*Exercise brief:* Please return every line of the records below that holds the word "info".

*Collected data entries:*
####
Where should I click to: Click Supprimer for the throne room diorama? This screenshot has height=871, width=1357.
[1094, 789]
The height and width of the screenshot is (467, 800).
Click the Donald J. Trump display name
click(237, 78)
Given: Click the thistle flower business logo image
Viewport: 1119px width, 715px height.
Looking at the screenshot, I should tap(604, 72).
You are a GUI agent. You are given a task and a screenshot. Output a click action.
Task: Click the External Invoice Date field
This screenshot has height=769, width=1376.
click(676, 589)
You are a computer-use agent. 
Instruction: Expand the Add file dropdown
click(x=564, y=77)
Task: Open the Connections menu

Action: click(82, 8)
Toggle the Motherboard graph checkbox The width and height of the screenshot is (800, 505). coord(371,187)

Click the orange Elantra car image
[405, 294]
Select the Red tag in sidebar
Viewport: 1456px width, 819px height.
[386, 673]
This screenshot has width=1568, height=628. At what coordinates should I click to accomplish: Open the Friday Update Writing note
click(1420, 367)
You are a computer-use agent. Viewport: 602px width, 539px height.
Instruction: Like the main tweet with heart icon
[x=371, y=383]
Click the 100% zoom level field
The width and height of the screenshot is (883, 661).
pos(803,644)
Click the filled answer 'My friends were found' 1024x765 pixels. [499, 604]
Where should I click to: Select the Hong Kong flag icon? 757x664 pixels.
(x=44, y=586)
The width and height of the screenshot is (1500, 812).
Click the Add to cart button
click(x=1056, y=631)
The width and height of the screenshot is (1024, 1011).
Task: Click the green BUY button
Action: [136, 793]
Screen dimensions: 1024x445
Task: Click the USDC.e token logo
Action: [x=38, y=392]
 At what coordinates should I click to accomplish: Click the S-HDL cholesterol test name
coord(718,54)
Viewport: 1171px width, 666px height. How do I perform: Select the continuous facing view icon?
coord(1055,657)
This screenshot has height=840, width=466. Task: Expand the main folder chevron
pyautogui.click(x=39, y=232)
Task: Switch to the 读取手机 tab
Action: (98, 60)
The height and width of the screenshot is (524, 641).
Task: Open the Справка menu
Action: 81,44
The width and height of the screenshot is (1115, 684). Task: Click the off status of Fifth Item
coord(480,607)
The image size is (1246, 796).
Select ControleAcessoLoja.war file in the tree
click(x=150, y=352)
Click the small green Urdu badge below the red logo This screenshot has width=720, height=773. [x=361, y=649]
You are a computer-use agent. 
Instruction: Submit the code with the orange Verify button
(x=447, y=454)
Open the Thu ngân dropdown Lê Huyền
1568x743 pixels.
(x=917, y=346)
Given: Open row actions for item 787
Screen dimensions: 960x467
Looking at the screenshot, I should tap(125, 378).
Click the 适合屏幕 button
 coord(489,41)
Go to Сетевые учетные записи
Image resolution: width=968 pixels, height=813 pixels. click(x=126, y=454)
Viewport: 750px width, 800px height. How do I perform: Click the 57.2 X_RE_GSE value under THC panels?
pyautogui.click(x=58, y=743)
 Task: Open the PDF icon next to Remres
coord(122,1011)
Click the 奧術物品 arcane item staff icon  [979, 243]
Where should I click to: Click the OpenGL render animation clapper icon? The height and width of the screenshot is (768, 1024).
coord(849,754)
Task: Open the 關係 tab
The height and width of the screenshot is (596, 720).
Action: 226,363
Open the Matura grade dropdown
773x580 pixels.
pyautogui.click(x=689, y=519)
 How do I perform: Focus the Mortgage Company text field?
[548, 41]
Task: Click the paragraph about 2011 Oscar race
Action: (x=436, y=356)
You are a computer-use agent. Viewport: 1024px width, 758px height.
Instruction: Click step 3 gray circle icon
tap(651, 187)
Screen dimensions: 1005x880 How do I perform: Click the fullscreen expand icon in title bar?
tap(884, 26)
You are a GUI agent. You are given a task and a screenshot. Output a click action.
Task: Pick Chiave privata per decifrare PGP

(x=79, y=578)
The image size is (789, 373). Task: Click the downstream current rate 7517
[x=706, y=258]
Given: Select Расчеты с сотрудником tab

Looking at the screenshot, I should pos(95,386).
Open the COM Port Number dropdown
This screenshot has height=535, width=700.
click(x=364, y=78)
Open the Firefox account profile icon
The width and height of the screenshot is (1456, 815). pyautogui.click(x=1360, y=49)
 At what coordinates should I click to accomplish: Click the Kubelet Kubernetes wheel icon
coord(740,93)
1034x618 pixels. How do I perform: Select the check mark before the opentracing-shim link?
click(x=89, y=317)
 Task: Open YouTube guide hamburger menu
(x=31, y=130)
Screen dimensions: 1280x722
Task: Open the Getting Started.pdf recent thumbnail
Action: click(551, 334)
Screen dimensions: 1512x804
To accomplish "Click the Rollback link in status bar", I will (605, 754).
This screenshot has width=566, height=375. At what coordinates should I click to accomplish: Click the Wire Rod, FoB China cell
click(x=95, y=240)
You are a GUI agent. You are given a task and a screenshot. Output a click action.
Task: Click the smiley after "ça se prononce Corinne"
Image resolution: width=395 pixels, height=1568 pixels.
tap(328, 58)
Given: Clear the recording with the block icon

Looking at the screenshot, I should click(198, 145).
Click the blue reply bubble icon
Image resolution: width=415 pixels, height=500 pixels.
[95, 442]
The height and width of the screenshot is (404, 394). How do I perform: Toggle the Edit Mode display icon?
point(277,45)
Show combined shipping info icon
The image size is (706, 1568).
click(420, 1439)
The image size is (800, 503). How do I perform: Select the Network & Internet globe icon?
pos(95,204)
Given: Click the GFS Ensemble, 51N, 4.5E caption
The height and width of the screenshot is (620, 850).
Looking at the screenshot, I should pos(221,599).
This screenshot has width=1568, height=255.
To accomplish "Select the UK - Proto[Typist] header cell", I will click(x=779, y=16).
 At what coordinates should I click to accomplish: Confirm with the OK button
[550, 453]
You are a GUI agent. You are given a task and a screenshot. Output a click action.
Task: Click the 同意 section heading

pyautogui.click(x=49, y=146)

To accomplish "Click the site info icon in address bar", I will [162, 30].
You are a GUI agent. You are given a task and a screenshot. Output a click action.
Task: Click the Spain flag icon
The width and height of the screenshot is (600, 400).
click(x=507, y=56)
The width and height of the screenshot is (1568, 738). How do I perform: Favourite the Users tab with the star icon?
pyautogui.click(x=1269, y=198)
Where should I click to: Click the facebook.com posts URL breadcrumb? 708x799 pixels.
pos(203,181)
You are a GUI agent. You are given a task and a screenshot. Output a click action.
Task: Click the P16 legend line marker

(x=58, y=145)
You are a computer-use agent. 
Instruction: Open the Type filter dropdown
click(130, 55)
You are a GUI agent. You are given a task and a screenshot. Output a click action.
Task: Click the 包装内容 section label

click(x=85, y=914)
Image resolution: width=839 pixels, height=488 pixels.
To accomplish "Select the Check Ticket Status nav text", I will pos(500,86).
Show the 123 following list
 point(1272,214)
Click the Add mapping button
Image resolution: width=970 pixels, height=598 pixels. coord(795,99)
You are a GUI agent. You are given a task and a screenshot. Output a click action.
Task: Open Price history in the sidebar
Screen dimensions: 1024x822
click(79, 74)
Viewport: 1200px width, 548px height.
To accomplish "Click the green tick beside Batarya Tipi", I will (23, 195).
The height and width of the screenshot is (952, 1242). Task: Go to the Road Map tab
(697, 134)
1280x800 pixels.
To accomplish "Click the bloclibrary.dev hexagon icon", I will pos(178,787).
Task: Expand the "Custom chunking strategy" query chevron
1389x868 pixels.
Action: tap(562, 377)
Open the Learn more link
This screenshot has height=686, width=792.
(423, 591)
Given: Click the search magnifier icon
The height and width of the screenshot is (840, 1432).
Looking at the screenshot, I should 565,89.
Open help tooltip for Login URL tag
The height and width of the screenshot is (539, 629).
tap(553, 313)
####
*Result of this task:*
Show combined shipping info icon
To accomplish "Click the site info icon in address bar", I will [162, 30].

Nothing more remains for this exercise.